Piedmont made interest payments on all debt facilities, including interest rate swap cash settlements, of approximately $52.2 million and $42.5 million for the three months ended September 30, 2025 and 2024, respectively, and approximately $121.1 million and $105.2 million for the nine months ended September 30, 2025 and 2024, respectively. Also, Piedmont capitalized interest of approximately $2.9 million and $3.4 million for the three months ended September 30, 2025 and 2024, respectively, and approximately $9.3 million and $9.2 million for the nine months ended September 30, 2025 and 2024, respectively. As of September 30, 2025, Piedmont believes it was in compliance with all financial covenants associated with its debt instruments.

See Note 5 for a description of Piedmont’s estimated fair value of debt as of September 30, 2025.

4.    Derivative Instruments
Risk Management Objective of Using Derivatives

In addition to operational risks which arise in the normal course of business, Piedmont is exposed to economic risks such as interest rate, liquidity, and credit risk. In certain situations, Piedmont has entered into derivative financial instruments, specifically interest rate swap agreements, to manage interest rate risk exposure arising from current or future variable rate debt transactions. Interest rate swap agreements involve the receipt or payment of future known and uncertain cash amounts, the value of which are determined by interest rates.
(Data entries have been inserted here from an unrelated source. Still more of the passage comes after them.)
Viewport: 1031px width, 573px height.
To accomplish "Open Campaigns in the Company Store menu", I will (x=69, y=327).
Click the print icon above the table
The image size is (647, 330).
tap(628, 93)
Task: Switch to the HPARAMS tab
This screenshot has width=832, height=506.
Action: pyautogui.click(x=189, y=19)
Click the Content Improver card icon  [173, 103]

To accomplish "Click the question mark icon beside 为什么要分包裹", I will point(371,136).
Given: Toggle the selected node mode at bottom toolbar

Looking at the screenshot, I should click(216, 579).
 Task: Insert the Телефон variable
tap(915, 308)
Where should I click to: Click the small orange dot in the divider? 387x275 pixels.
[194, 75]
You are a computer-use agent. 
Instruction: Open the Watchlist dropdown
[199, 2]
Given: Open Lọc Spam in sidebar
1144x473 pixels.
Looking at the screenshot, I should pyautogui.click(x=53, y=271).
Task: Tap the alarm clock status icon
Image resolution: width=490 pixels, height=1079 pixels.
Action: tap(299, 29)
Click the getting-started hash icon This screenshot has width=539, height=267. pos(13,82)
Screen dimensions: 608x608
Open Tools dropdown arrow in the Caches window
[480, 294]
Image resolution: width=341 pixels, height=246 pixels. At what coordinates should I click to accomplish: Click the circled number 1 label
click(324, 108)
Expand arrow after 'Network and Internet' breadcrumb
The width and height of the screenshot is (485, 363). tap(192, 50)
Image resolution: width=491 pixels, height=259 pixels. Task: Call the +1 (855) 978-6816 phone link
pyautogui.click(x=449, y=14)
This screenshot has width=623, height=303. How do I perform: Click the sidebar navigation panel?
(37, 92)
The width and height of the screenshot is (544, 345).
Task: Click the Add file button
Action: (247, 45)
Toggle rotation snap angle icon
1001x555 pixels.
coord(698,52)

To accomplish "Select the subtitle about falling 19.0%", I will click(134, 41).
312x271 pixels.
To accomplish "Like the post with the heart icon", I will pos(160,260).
Piedmont’s objective in using interest rate derivatives is to add stability to interest expense and to manage its exposure to interest rate movements.

Cash Flow Hedges of Interest Rate Risk

Interest rate swaps designated as cash flow hedges involve the receipt of variable-rate amounts from a counterparty in exchange for Piedmont making fixed-rate payments over the life of the agreements without exchange of the underlying notional amount.

During the nine months ended September 30, 2025, Piedmont terminated eight interest rate swap agreements associated with the $250 Million Unsecured 2018 Term Loan in conjunction with paying off the loan. Additionally, Piedmont entered into one new interest rate swap agreement to fully hedge the risk of changes in the interest-related cash flows associated with the additional $125 million of principal resulting from the upsized $325 Million Unsecured 2024 Term Loan (see Note 3 above) through February 1, 2026. All of Piedmont's interest rate swap agreements are designated as effective cash flow hedges and are designated using SOFR. The maximum length of time over which Piedmont is hedging its exposure to the variability in future cash flows for forecasted transactions is 4 months.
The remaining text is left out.